La famosa banana di Cattelan mangiata dal miliardario cinese delle criptovalute Justin Sun ha combinato entrambe le cose, facendo felici (quasi) tutti.
Anzitutto Sun che in una conferenza stampa il 29 novembre ha mangiato di fronte al mondo la celebre banana finendo così su tv e giornali di tutto il globo. Una fama insperata e immensa per chi, in quanto tycoon di criptovalute, è in realtà abituato a stare nell’ombra. Oggi nessuno si stupirebbe se Sun comprasse una squadra di serie A o un’azienda di auto. Tutti sappiamo chi è e che ha molti denari. Sun però può dirsi felice due volte, perché in realtà non ha buttato 6milioni di euro nel suo stomaco. L’opera d’arte di Cattelan non è quella singola banana che fu esposta nella casa d’aste, quanto il certificato che ne autentifica il procedimento. La banana è replicabile dal suo possessore infinite volte.
Il parallelo più immediato è con le opera d’arte digitali (come tali tecnicamente replicabili milioni di volte) che vengono però garantite dagli NFT, i “gettoni crittografici” che stabiliscono l’originalità e la proprietà dell’opera rendendola unica ed eterna. Un concetto ben chiaro a Sun: le criptovalute che lo hanno reso ricco infatti si basano sullo stesso meccanismo cioè la blockchain.
C’è poi il secondo attore di questa vicenda, l’artista Cattelan, che ha stabilito una delle maggiori plusvalenze nella storia dell’arte (e probabilmente dell’economia): la banana pagata 25 centesimi si è rivalutata 25 milioni di volte prima di arrivare al consumatore. Chissà cosa ne penserebbe Coldiretti che da sempre denuncia come la distribuzione assorba la maggior parte del valore della filiera. E in effetti è il “distributore” Cattelan ad aver realizzato il massimo guadagno. Gli attori però non finiscono qui: c’è infatti il primo anello della distribuzione, il signor Shah Alam, venditore bengalese di 74 anni, che vive in un seminterrato insieme ad altre cinque persone per sopravvivere e che non ha reagito bene alla banana dei record. Intervistato dal New York Times, infatti si è chiesto che persone fossero gli acquirenti e i consumatori della banana, prima di scoppiare a piangere al solo pensiero di una cifra che non avrebbe mai visto. Certo, almeno a Shah Alam si è goduto i 15 minuti di celebrità che secondo un altro artista, Wharol, spettano a tutti e, se fosse stato più giovane e intraprendente, magari avrebbe potuto trasformarli in un business, diventando l’influencer della banana.

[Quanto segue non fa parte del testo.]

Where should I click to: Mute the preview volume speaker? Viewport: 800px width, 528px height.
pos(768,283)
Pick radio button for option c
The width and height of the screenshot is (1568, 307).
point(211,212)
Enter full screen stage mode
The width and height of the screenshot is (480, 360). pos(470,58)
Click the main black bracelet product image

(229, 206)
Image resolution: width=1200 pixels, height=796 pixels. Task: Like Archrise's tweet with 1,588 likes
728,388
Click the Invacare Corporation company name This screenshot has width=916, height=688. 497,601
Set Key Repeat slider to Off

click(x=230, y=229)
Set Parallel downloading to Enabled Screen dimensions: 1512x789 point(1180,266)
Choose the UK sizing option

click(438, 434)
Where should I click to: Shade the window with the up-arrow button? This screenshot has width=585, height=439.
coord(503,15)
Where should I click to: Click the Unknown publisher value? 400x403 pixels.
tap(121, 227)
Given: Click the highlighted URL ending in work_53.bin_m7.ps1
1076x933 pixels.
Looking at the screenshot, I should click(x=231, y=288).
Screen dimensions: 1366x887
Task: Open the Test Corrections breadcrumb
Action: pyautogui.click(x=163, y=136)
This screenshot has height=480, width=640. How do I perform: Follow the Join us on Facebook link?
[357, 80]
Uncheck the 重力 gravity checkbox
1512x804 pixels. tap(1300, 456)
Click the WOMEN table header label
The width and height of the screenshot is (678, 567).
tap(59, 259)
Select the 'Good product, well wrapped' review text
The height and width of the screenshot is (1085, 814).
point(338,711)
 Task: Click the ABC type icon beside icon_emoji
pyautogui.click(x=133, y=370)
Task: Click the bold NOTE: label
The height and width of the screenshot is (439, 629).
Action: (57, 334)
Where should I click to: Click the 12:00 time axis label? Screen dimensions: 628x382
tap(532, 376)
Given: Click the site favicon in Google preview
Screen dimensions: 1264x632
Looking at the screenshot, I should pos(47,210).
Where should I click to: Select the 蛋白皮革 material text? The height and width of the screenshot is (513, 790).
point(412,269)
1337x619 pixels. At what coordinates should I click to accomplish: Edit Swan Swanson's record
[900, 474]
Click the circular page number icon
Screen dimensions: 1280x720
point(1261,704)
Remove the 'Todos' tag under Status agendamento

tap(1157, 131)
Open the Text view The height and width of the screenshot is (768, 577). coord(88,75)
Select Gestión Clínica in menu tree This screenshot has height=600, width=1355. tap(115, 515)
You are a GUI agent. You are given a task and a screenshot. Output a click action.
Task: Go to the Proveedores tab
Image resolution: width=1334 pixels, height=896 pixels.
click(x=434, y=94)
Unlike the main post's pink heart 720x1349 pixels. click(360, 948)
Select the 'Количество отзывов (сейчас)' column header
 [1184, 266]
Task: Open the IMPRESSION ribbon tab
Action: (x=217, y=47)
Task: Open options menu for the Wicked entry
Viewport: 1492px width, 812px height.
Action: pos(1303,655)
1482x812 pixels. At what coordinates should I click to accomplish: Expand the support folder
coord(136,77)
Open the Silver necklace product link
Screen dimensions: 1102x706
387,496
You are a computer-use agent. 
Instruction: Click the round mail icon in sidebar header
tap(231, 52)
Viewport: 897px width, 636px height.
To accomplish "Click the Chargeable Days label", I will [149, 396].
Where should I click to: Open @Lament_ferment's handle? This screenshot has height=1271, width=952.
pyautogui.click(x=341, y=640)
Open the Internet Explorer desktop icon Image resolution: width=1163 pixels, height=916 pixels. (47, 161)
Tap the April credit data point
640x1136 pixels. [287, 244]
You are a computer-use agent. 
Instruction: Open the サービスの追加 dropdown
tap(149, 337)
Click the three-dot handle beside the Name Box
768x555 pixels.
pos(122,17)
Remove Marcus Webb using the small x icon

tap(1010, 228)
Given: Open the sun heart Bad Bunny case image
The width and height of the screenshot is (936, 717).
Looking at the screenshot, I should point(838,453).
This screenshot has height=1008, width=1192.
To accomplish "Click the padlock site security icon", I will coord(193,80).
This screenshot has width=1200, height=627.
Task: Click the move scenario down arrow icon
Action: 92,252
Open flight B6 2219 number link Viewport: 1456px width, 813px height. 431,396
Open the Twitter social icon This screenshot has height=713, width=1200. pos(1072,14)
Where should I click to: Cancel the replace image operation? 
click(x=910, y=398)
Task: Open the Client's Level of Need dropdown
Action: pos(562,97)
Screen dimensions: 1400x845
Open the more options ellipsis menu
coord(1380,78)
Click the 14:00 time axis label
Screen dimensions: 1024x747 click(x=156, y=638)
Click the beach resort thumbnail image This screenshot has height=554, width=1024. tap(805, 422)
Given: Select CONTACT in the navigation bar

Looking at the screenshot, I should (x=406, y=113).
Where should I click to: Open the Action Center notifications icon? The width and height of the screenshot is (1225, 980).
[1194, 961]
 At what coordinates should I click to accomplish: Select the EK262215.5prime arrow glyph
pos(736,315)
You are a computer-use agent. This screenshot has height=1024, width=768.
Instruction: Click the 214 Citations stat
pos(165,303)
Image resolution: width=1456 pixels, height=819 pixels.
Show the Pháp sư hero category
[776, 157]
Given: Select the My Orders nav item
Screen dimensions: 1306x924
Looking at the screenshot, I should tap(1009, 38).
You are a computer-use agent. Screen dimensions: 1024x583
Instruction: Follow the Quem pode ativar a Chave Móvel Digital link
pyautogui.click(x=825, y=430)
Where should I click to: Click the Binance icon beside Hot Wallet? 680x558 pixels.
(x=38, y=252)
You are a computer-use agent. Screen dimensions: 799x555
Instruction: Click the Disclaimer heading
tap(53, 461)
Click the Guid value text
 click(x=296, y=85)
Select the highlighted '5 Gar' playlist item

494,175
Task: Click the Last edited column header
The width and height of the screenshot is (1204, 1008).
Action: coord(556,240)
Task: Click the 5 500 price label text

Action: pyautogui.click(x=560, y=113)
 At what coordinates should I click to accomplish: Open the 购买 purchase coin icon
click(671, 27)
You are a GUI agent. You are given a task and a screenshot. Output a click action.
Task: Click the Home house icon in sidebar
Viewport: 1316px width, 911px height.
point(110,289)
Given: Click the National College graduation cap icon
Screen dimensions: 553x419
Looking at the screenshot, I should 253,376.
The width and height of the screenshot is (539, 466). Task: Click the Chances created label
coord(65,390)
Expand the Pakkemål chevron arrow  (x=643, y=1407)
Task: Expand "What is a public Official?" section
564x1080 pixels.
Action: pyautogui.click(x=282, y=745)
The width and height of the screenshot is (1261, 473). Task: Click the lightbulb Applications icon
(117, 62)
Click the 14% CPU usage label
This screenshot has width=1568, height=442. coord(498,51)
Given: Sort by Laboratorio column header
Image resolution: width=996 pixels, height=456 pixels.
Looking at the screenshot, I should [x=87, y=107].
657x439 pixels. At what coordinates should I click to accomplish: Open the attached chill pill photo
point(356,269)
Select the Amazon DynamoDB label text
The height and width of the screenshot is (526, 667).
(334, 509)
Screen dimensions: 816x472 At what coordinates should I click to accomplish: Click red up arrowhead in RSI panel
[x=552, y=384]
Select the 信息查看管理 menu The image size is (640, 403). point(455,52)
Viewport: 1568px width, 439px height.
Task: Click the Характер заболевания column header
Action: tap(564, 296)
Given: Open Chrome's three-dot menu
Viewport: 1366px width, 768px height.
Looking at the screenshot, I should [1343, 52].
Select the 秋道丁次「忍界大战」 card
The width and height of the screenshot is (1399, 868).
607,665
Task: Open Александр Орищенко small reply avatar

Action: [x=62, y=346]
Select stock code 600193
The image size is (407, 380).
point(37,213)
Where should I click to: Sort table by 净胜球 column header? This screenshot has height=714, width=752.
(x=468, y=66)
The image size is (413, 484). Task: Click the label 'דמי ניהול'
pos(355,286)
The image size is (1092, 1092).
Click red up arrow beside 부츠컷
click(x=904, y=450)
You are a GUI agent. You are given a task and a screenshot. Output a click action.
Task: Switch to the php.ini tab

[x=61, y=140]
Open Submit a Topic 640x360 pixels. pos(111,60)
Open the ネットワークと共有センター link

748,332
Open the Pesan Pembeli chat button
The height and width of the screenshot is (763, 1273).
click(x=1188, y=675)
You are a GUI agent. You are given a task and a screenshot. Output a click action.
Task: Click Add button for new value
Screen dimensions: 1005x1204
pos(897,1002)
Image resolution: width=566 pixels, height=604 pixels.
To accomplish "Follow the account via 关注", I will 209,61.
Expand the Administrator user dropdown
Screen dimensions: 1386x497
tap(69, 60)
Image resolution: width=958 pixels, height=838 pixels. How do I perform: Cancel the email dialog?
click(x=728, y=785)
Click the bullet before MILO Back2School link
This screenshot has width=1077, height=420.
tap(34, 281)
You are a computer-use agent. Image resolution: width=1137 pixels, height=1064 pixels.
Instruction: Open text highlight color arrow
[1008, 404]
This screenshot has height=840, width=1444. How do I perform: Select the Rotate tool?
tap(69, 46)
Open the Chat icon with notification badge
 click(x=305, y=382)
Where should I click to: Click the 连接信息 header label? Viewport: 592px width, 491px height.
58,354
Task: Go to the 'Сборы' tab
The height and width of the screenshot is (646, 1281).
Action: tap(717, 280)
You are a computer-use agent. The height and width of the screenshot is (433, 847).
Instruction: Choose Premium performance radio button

In questa catena del non sense però c’è chi sta ancora più sotto, chi ha coltivato quella banana, che avrà visto probabilmente meno di un centesimo per quel frutto e che non avrà mai un nome. Che vive probabilmente in una baracca e che 6.200.000 dollari non saprà neppure immaginarli.
Alfieri su Avvenire di ieri sottolinea proprio questo: il gusto della banana di Cattelan & Sun non è neppure dolce come si si aspetterebbe, quanto piuttosto “amaro. Che sa di disuguaglianza e non solo di povertà”.